Diogo Marques de Azevedo Esperante – É importante que o setor busque alternativas viáveis a borracha natural – apesar de não ter havido nenhum sucesso nos últimos anos -, por duas razões principais:
1.As economias em expansão, ou novas potências econômicas (China, Índia, Brasil) têm um potencial de consumo que coloca em cheque não só a borracha natural, mas todo o mercado de commodity. Não há como o mundo produzir todo o insumo necessário para alimentar o potencial de consumo que ele abriga. Diversificar as fontes de insumos não é só inevitável, mas necessário.

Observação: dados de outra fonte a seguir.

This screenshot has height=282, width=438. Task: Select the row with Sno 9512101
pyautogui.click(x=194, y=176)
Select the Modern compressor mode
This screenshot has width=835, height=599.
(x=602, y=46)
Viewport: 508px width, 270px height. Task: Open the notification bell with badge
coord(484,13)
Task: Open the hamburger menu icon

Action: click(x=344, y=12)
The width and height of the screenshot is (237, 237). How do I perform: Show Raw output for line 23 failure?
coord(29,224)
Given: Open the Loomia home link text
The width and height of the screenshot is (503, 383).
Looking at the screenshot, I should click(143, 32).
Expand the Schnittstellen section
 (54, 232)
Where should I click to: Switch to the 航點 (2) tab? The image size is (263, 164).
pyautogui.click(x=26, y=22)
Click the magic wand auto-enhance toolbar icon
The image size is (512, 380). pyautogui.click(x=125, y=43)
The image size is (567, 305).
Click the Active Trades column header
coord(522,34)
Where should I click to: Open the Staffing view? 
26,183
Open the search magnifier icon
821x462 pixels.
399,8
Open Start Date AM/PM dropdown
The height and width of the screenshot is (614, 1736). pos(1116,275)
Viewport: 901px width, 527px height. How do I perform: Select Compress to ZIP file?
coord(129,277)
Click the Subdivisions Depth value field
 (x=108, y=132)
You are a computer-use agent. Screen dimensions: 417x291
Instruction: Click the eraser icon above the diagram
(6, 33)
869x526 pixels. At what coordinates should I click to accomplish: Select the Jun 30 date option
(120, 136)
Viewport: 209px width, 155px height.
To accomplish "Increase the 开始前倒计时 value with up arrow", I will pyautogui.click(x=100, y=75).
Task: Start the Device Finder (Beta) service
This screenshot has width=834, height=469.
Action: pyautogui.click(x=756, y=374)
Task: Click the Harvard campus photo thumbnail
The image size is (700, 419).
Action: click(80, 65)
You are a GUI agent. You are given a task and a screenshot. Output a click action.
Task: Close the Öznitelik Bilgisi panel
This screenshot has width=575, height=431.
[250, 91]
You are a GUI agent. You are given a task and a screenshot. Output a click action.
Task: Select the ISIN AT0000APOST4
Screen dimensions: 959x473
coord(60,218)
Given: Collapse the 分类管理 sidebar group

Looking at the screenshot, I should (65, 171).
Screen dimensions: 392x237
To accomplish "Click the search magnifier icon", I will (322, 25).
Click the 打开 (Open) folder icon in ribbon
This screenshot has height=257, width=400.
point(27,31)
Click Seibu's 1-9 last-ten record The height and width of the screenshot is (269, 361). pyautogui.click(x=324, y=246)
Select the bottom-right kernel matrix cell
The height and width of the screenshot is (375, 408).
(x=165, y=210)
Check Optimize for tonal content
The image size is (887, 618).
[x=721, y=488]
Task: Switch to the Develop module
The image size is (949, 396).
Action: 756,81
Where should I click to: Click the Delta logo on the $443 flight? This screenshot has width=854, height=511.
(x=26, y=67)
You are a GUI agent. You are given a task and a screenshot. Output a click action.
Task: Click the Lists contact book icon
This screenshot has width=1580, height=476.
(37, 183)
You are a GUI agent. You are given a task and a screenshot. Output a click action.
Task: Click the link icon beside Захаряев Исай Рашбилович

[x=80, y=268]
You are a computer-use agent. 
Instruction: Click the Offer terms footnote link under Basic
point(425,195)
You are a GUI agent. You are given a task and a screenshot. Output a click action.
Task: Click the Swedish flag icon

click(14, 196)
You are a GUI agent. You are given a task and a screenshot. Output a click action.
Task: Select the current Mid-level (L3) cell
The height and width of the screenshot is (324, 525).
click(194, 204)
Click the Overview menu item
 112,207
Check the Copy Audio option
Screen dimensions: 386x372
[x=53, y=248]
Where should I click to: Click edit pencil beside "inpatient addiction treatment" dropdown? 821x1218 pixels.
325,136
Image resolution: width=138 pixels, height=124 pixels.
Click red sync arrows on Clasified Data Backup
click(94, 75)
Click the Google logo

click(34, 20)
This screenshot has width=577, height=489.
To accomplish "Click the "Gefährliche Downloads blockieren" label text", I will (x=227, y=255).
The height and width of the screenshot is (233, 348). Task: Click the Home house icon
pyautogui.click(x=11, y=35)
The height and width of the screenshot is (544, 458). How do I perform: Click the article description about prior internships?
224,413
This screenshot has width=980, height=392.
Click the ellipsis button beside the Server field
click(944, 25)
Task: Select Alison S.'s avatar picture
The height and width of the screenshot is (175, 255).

2.A necessidade urgente de encontrarmos insumos derivados de fontes renováveis (devido a finitude certa dos combustíveis fósseis) abre para a borracha natural um amplo leque de possibilidades e mercados potenciais. Os estudos de granulados de borracha natural com nano compostos de argila, por exemplo, especulam sobre a possibilidade de substituirmos com este novo composto o “negro de fumo” na composição de pneus. Ou seja, se não encontramos meios de combinar crescimento de demanda e produção para os produtos que já temos o que se dirá de novos produtos.
Transportepress.com – De que modo as empresas de pneus ajudam ou atrapalham na formação de um mercado nacional de borracha natural?
Diogo Marques de Azevedo Esperante – Os esforços da Câmara Setorial da Borracha, combinando representantes de todos os níveis da cadeia, devem ser encorajados. Pois é por meio destes instrumentos que tanto a indústria como os produtores e beneficiadores poderão equilibrar suas agendas e torná-las visíveis ao setor público e, assim, colaborar com a formação de um mercado nacional de borracha natural.
Transportepress.com – Para onde vamos em 2013?
Diogo Marques de Azevedo Esperante – Acredito que não só em 2013, mas nos próximos quatro anos assistiremos no cenário doméstico uma grande mudança do setor devido a enorme expansão da produção que teremos com o início da exploração nos seringais plantados no final da última década. Isto trará, certamente, não só o aprofundamento dos desafios citados anteriormente como também novas agendas. No campo, a profissionalização da gestão será imperativa.
No cenário internacional acredito que a borracha natural continuará gozando de boa apreciação, sobretudo em razão da pressão de demanda chinesa, dando estabilidade para a dinâmica do mercado.